Saturday, Whalen called while boarding a flight to take her 8-0 team to a road test at Boston College. Her team has remained undefeated with fierce defense, relentless rebounding and clutch performances.
Marlene Stollings relied on offensive efficiency and three-point shooting. Whalen is winning while her team learns to run her offense. She has defied odds by immediately transferring her analytic nature to players who are only now beginning to understand the competitive drive behind the greatest basketball career in Minnesota history.
“We knew what we had, and we’re trying to build something for our program to be successful for a long time,” Whalen said. “For us, it was not wins and losses but establishing the way we want to play, and our program and our culture. We know there is going to be adversity this season, but I feel good about the group we have.”
There was a logical concern about Whalen beyond her lack of coaching experience: Would she even like the job?
Whalen herself has admitted that life as a player is, if not easy, simple, and not always time-consuming. Coaching is quite the opposite, especially in college. As a coach, she wakes earlier, works later and rarely turns off her phone.
The early verdict?
“Yeah, I love it,” she said. “It’s been really fun. I feel like so far we’ve had a really good rhythm. There are things to learn but I have just really enjoyed it. It’s just been fun every day at practice, or when we’re game-planning, and figuring out how to execute the game plan.

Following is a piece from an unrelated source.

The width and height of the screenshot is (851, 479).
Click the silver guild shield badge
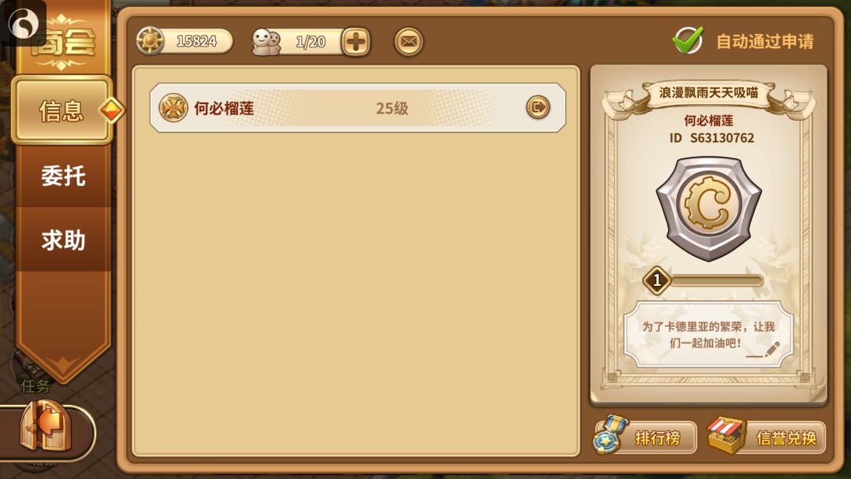click(708, 209)
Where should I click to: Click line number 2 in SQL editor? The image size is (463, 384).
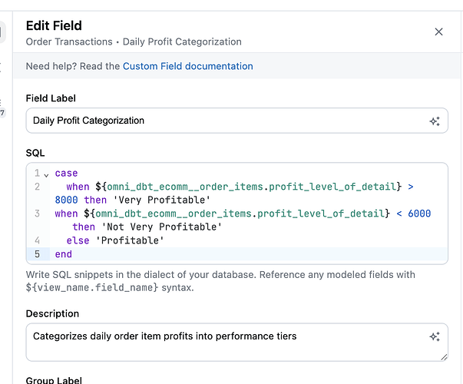[x=36, y=187]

“I’ve done those things before. Now it’s just in a different role.”
Being who she is has allowed her to immediately build a coaching staff that is as impressive as it is familiar.
Danielle O’Banion coached Whalen at Minnesota, became a head coach at Kent State and worked as an assistant at Memphis. In 2016, the U.S. Basketball Writers Association gave her the Pat Summitt Most Courageous Award for women’s basketball, in honor of her fight against cancer. She underwent chemotherapy in 2014 and remains cancer-free.
Carly Thibault-Dudonis was a key assistant for Mississippi State the past two years as that program advanced to consecutive national championship games, and is the daughter of Whalen’s first WNBA coach, Mike Thibault.
Kelly Roysland is a former Gophers star and assistant who coached Macalester for the past four seasons, and was the Gophers interim coach in 2014.
“We have people who have experience in winning programs,” Whalen said. “We wanted to hit the ground running. While we’re trying to build something sustainable for the future, for this senior class, we wanted to give them everything we had.”
The Gophers rank 14th in the country. Whalen looks comfortable on the sideline, and her team plays with the passion, if not yet the offensive polish, of this decade’s great Lynx teams.
“The time demands are different in this job,” Whalen said. “You might go from practice to recruiting to breaking down video. You have early mornings and late night nights, but I really love having this to go do. It’s been great.”
The results have been, too. Should we have expected anything less?